§ Work to be completed
Beginning at the line that mentions "The image size is (968, 1042).", retype the rest of the records below exactly. Pictures are not part of the copy.

Start of The data

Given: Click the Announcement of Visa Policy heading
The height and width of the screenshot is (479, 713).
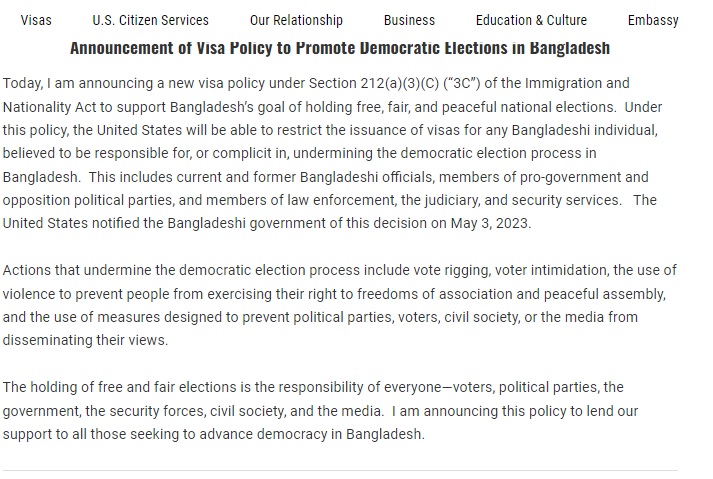Looking at the screenshot, I should [x=340, y=48].
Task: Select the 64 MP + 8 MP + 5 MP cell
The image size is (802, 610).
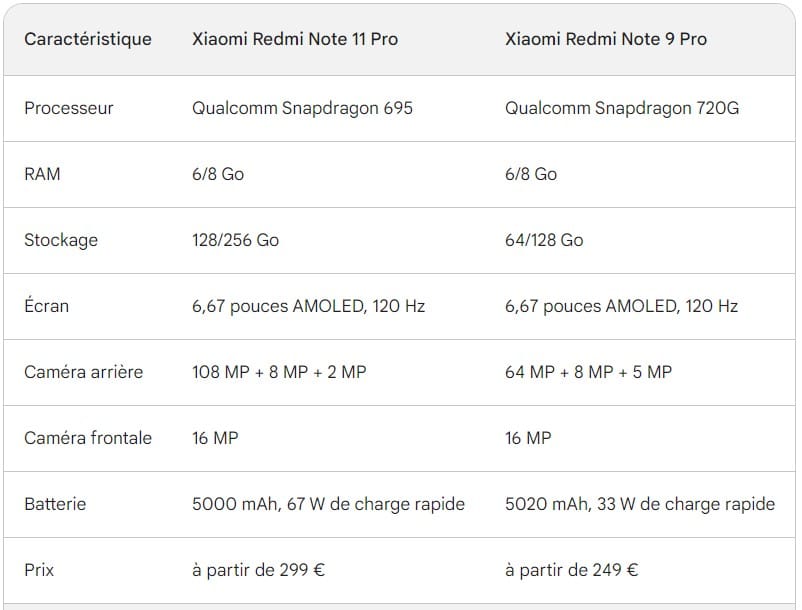Action: (588, 372)
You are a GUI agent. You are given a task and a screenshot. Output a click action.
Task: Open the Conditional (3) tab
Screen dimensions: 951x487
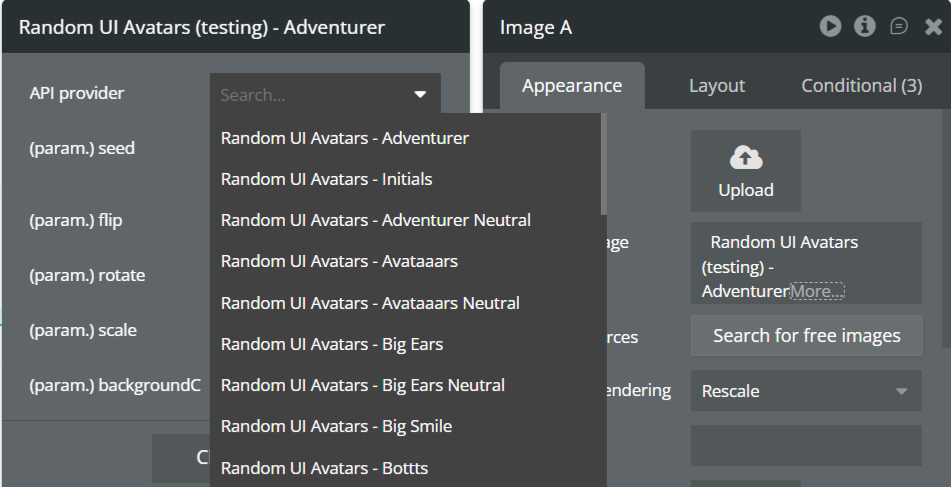point(861,86)
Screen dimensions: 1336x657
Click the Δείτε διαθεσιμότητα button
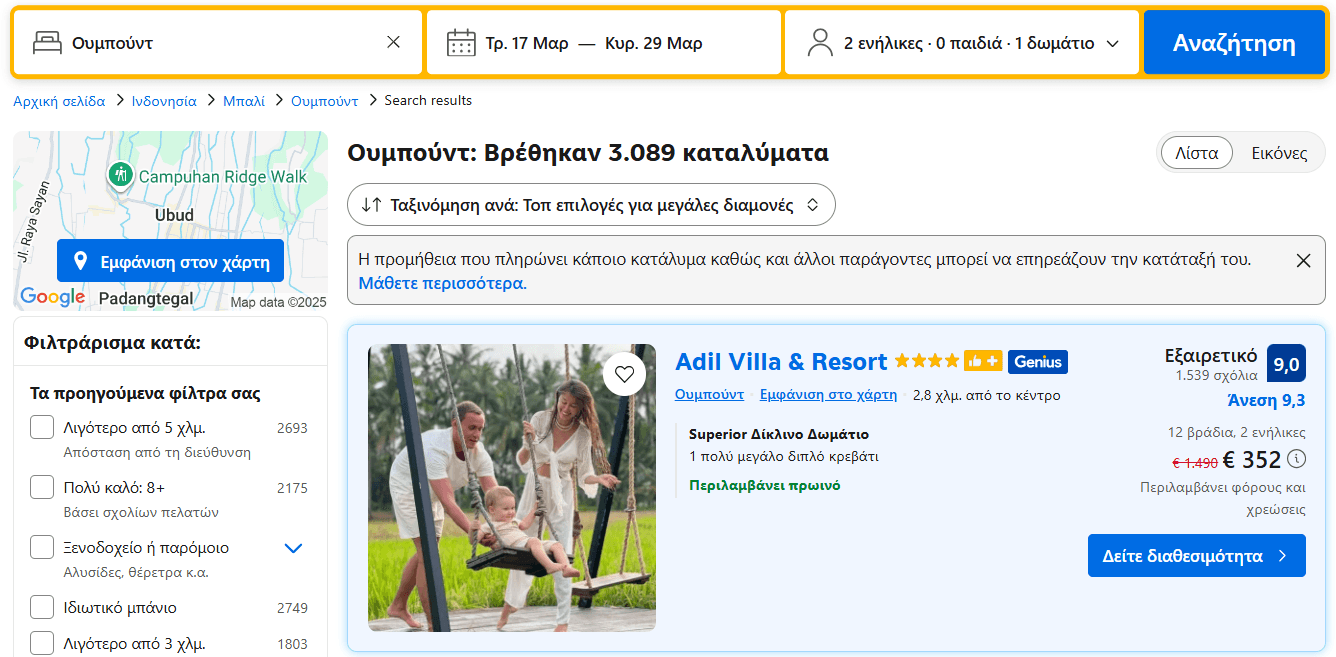tap(1196, 556)
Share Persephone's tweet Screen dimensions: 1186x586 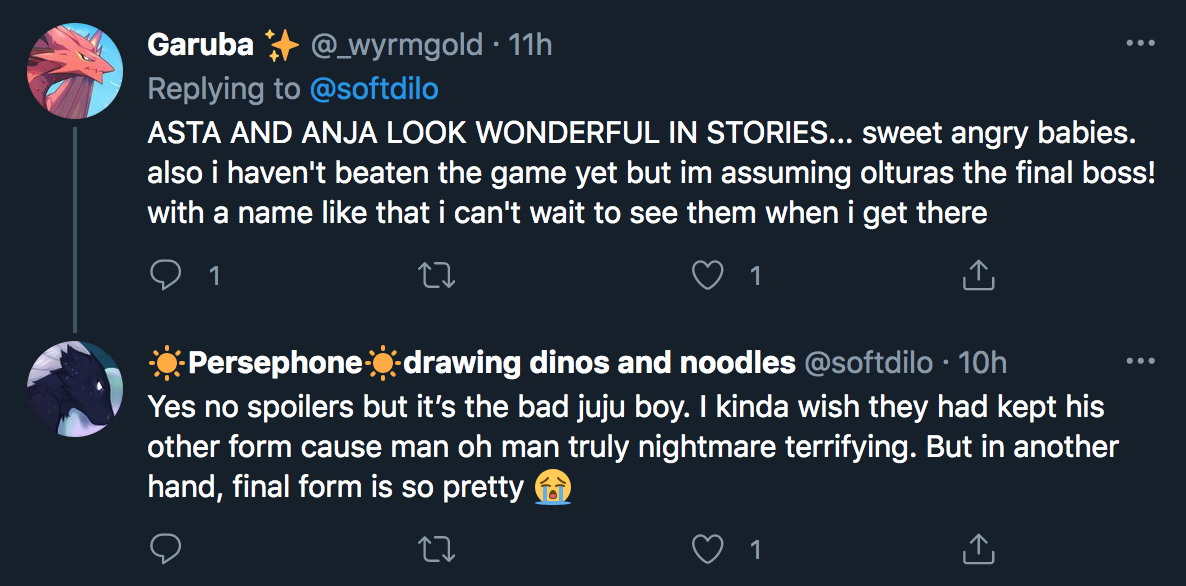[977, 549]
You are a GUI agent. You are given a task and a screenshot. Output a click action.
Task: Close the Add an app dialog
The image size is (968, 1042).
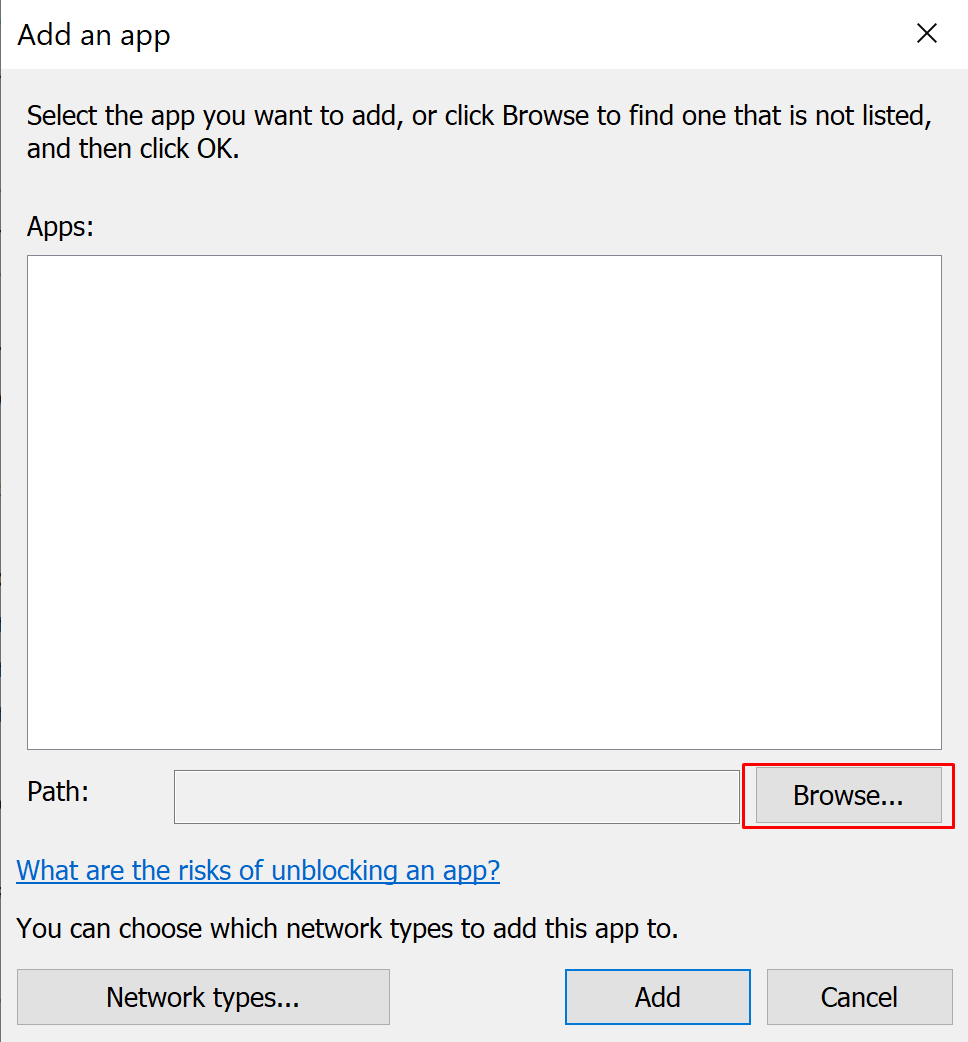(x=927, y=34)
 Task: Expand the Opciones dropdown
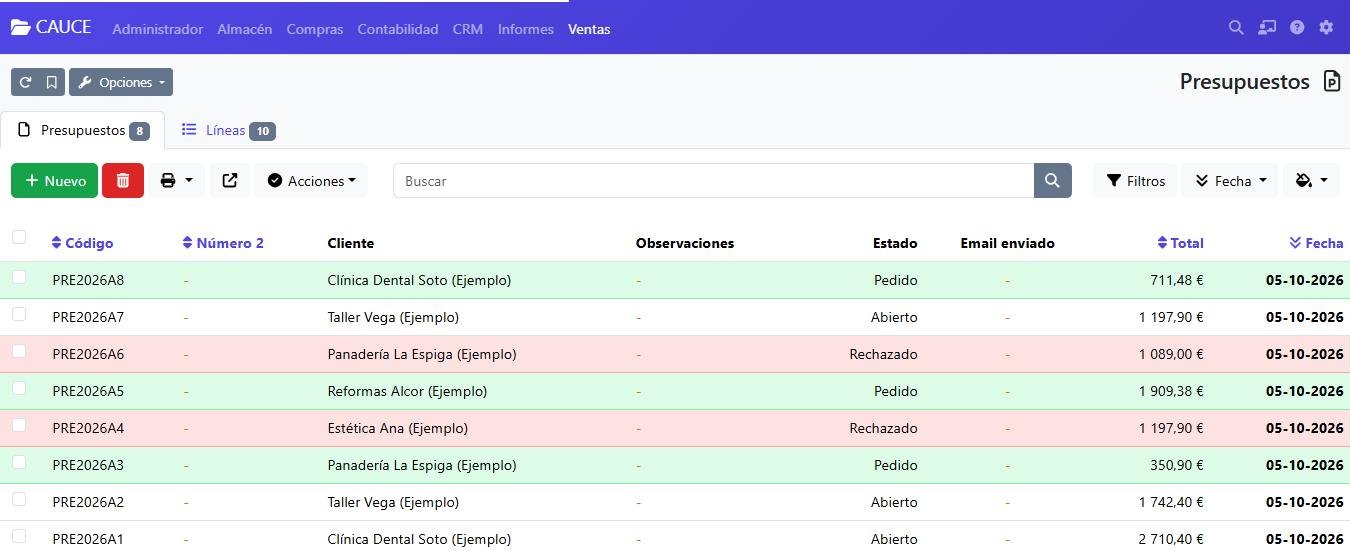(x=121, y=82)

End of The data

§ Answer box
The image size is (968, 1042).
(x=927, y=34)
 Task: Expand the Opciones dropdown
(x=121, y=82)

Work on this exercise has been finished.